Elisabeth (Brenda Blethyn) sospecha lo peor cuando se entera por la televisión de una serie de atentados terroristas en Londres, y mucho más cuando su hija, que vive ahí, no le responde los llamados telefónicos. La mujer, religiosa practicante y habitante de un pequeño pueblo, viaja hacia la ciudad para tratar de encontrar a su hija. Ahí se cruza con Ousmane (Sotigui Koyauté), ciudadano africano que vive en Francia y que busca a su hijo, del que no tiene noticias. Ambos, a pesar de las distancias culturales evidentes, irán quebrando ese lazo y uniéndose en la letanía y el dolor.
Sorpresivamente ante semejante telón de fondo (los atentados terroristas de julio de 2005), el director Rachid Bouchareb (productor habitual de Bruno Dumont) no se tienta por la grandilocuencia y elige contar lo mínimo: el dolor interno de ambos padres y el vínculo que se genera entre ellos. Que tampoco (como pasaba en la similar Visita inesperada) convierte la sorpresa de ella ante lo desconocido -los extranjeros, los musulmanes- en una repentina generación de conciencia. Elisabeth es una representante de la población conservadora británica, orgullosa de su esposo muerto en la Guerra de Malvinas, que se siente incómoda si un africano le quiere dar la mano y se asquea cuando descubre que su hija estaba aprendiendo árabe: “¿para qué”, se pregunta.
Esto, que es un pequeño gran acierto, también puede ser una limitación para el film. London river es mínima y precisa, pero a veces esa pequeñez también la hace parecer un poco inocua y liviana. Si bien mucho cine sobre el mundo islámico peca de ingenuo o simplista, Bouchareb no arriesga aquí una mirada mucho más allá de sus personajes.
Parte de los aciertos del film están en las actuaciones.
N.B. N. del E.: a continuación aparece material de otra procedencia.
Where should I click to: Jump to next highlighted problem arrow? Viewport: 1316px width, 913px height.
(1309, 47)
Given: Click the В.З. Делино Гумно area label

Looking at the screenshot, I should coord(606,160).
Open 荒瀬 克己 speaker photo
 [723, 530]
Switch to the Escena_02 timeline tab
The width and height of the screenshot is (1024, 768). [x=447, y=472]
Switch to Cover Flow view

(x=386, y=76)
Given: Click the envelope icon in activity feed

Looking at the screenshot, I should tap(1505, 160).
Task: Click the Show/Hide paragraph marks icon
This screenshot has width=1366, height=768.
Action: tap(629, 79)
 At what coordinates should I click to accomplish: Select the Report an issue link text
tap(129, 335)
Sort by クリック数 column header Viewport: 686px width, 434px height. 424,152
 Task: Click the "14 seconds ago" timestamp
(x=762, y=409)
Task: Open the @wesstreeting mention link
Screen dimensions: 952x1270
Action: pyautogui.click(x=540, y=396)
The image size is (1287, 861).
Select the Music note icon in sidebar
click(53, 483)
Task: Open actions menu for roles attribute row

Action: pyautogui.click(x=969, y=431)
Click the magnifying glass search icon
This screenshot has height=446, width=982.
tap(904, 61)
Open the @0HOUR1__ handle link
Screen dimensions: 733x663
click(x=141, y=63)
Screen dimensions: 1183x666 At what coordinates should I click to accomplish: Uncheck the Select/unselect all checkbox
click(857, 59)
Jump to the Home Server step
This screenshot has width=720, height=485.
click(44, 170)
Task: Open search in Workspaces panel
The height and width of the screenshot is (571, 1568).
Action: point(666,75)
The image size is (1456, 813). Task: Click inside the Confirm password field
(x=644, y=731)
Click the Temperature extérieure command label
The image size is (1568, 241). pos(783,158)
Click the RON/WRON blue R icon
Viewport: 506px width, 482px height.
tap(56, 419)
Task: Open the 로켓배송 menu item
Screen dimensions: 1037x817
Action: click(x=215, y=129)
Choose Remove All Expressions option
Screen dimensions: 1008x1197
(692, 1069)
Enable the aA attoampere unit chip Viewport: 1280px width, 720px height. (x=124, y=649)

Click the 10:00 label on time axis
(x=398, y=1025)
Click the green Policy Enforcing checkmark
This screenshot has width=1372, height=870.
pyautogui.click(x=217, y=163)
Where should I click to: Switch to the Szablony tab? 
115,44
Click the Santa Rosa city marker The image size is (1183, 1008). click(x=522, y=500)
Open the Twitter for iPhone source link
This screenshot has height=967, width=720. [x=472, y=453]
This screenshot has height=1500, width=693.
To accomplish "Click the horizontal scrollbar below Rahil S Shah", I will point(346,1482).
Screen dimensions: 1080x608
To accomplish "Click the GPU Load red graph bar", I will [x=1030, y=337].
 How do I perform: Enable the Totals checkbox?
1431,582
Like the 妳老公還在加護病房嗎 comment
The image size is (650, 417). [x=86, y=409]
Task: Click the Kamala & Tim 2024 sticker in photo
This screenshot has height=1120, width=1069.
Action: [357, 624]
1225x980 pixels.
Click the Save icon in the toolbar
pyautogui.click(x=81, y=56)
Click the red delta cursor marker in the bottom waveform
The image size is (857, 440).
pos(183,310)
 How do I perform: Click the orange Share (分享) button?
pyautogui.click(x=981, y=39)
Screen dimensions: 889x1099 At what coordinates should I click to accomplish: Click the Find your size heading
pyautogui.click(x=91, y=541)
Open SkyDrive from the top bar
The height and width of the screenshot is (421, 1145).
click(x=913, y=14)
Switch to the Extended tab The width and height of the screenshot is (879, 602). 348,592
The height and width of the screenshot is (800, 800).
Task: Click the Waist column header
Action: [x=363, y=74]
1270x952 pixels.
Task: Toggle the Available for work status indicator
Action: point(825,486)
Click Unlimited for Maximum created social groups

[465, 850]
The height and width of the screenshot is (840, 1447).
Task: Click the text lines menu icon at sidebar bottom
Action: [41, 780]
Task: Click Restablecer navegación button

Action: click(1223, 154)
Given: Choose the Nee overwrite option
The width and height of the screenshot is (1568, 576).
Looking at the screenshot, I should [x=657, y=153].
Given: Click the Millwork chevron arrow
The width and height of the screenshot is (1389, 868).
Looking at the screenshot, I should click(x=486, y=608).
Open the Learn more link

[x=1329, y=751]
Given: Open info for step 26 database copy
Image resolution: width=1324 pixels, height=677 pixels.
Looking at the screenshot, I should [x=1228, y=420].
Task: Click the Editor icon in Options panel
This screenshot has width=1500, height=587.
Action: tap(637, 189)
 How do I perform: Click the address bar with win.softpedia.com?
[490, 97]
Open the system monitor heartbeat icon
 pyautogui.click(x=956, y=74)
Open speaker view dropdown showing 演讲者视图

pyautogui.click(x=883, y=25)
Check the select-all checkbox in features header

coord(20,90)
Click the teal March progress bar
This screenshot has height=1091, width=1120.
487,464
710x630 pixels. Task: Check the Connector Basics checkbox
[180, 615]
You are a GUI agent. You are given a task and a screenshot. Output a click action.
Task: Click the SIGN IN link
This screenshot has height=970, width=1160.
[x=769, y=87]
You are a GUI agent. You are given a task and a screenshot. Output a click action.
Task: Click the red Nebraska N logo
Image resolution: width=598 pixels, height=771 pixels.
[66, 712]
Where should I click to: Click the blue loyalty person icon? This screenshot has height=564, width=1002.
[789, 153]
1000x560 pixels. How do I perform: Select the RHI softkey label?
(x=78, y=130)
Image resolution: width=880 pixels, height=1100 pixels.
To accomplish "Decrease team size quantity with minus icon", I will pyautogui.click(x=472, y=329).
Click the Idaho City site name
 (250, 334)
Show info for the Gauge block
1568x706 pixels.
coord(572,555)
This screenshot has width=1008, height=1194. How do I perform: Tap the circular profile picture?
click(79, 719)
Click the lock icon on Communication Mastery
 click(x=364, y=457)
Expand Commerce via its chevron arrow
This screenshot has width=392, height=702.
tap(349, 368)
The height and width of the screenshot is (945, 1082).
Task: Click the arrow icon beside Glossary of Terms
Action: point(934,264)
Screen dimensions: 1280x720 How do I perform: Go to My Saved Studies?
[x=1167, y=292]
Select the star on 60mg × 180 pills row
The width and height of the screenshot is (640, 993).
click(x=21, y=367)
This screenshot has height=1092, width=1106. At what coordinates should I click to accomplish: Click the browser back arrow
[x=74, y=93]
Blethyn, que es una buena actriz, a menudo cae en exageraciones y en un registro que puede irritar, sin embargo aquí está medida; mientras que el desconocido Koyauté (que falleció hace algunos meses) es dueño de un rostro inasible, al que resulta imposible penetrar, y que es funcional al personaje. Su andar, su reacción ante lo que ocurre es un interrogante constante para el espectador. Es la mejor representación de la experiencia humana ante lo terrible. Y aquí, un detalle singular: como entendiendo las características expresivas de cada uno, el director elige poner en primer plano el llanto de Elisabeth y mantiene en un honorable plano general el único instante en el que Ousmane se quiebra.
Es en esos instantes donde comprendemos que la exacerbación de la neutralidad ha sido una decisión de puesta en escena de Bouchareb. Tal vez las expectativas de cada espectador ante el film sean lo que motive reacciones diversas. Así como está, London river es un drama menor y efectivo, que no arriesga definiciones sobre la violencia terrorista, pero que sí se anima a decir, con el desprecio y la desconfianza patentes de Elisabeth, dónde está el posible germen de esa violencia que siempre se prejuzga como externa pero viene bien de adentro.